The neck twisted, broke, and the tattered remains of Kieran’s shirt shredded away. More legs began to emerge from within what remained of the body as the enormous thing which had condensed itself to fit inside began to unfold. The legs grew longer with the sound of tortured cartilage, bladed claws sinking into the wooden floor with rhythmic cracks.

How had I not sensed the demon hiding inside the boy?

I answered the question almost as soon as I asked it. The cold aura of the undead had concealed the creature. I’d sensed the chill of Kieran’s presence, and hadn’t bothered looking further. It wasn’t until I’d attempted to break through the block I’d sensed in his memory that Yith had been forced to reveal himself.

The demon had probably intended to wait until Lias had let his guard down, and then kill him. Which told me something very important about the dark spirit, something which made sense of previous encounters.

Yith was not very strong. Definitely not as strong as Raath El Kur, who I’d beaten in a fair fight.

The nightmare unfolding from the remnants of Kieran’s body shivered. The eerie voice emerged from within, no longer gravid with preternatural might but very real. “Don’t get cocky, broken thing. You have still failed. Failed this child, and failed to save your comrade.”

“You think Lias is dead?” I asked the demon, tilting my head to one side.

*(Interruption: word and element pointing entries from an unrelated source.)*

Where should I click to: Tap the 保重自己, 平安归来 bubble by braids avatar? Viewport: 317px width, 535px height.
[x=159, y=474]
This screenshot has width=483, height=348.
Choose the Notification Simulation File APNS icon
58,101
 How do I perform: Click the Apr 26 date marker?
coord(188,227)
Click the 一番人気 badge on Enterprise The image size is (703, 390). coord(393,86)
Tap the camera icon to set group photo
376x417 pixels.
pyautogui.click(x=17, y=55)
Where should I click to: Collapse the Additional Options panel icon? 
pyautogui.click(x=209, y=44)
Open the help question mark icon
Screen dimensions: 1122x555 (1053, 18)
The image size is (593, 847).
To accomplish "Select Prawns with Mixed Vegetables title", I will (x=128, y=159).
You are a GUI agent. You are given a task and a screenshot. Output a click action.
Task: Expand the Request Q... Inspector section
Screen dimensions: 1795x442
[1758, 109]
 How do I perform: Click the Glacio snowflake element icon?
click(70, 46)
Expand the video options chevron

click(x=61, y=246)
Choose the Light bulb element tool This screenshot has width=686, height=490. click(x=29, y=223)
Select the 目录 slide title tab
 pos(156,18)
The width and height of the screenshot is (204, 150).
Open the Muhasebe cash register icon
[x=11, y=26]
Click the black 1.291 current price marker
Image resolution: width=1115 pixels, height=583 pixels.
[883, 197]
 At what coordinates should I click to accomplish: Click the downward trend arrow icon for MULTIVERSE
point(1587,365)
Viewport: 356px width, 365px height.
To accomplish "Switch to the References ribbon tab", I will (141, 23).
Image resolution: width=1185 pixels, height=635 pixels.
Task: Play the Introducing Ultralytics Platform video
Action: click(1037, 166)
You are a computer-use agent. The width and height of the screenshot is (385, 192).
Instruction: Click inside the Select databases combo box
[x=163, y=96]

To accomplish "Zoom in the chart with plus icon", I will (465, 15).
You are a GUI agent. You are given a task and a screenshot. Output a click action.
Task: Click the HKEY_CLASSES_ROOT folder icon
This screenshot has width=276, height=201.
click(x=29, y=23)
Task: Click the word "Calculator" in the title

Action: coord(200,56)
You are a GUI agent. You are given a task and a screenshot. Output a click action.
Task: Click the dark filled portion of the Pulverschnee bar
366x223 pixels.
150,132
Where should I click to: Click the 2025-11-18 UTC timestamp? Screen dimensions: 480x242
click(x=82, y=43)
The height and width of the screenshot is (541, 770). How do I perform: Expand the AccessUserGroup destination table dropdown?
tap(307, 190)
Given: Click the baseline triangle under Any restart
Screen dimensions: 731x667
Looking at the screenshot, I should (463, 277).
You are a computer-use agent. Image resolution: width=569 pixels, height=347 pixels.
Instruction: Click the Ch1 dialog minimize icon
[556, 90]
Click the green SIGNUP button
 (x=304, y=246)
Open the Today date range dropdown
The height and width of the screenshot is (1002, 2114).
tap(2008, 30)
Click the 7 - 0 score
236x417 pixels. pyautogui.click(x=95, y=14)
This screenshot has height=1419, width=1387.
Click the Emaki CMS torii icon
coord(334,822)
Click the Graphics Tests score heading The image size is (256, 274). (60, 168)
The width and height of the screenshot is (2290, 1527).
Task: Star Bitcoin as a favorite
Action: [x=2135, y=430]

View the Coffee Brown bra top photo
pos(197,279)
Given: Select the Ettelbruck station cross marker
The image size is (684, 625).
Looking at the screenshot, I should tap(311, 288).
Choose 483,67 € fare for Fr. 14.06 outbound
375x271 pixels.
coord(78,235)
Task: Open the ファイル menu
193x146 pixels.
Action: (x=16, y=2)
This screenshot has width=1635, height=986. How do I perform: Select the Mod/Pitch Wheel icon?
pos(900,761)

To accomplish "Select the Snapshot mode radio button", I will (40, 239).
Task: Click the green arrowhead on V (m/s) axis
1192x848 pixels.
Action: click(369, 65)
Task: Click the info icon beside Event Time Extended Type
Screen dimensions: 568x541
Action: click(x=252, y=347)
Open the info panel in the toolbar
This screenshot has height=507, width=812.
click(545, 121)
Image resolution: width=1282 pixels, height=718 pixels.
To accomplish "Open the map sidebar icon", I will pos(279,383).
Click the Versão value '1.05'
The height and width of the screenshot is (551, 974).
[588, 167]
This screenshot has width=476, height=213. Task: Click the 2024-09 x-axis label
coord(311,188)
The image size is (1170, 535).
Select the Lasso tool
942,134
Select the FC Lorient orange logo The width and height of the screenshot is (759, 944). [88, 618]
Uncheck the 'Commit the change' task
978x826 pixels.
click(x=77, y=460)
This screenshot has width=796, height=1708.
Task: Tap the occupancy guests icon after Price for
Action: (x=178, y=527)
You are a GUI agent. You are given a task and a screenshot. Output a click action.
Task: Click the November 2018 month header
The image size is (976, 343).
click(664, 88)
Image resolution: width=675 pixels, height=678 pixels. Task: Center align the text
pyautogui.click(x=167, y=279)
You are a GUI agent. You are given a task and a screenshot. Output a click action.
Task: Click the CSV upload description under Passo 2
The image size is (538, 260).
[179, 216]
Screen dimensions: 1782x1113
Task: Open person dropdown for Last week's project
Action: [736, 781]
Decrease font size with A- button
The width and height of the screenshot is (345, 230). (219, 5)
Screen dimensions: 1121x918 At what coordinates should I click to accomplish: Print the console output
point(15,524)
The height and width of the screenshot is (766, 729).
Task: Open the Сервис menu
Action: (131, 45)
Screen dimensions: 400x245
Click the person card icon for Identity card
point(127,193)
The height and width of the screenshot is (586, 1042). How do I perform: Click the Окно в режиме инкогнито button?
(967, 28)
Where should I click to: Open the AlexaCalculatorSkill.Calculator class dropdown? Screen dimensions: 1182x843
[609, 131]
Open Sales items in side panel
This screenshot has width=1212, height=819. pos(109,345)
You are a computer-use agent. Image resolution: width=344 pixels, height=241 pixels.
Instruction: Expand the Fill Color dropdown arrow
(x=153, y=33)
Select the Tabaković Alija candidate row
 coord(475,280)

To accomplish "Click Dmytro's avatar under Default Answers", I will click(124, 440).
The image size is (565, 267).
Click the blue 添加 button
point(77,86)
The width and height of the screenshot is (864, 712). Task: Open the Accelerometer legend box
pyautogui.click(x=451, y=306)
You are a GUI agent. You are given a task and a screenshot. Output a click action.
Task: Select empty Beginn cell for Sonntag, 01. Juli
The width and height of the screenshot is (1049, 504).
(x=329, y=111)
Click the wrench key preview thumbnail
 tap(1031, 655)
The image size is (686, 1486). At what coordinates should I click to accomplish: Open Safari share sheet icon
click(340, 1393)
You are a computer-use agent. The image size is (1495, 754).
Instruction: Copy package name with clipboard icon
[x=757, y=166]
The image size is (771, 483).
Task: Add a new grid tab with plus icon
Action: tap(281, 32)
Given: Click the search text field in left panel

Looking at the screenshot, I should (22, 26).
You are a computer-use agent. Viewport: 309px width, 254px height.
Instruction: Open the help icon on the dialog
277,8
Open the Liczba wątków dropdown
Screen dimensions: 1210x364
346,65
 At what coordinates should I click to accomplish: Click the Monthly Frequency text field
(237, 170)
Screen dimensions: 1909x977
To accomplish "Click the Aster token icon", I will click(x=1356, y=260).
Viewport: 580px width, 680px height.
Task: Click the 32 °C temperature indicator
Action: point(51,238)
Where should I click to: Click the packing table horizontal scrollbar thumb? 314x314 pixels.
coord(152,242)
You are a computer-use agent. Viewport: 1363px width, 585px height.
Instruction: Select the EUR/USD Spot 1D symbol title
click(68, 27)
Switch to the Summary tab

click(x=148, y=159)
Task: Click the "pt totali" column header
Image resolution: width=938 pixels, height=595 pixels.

The many-limbed thing paused, twitching. I couldn’t see the whole of its shape, though I came closer than in previous encounters — most of it remained wrapped inside its host, folded in like a squashed spider. What I could see of it resembled a fly, and a spider, and something entirely alien to the world. Its eyes were green crystal, the thick hair on its limbs sharp as needles.

“If he were dead,” I told it, “this sanctum would have collapsed.”

Yith let out a furious chitter and turned toward where Lias had fallen.

The wizard’s body had vanished.

“Where is he!?” Yith screamed.

I am everywhere.

I shivered. I recognized it as Lias’s voice, but it rang with a hollow, otherworldly potency.

This seclusium is mine own flesh.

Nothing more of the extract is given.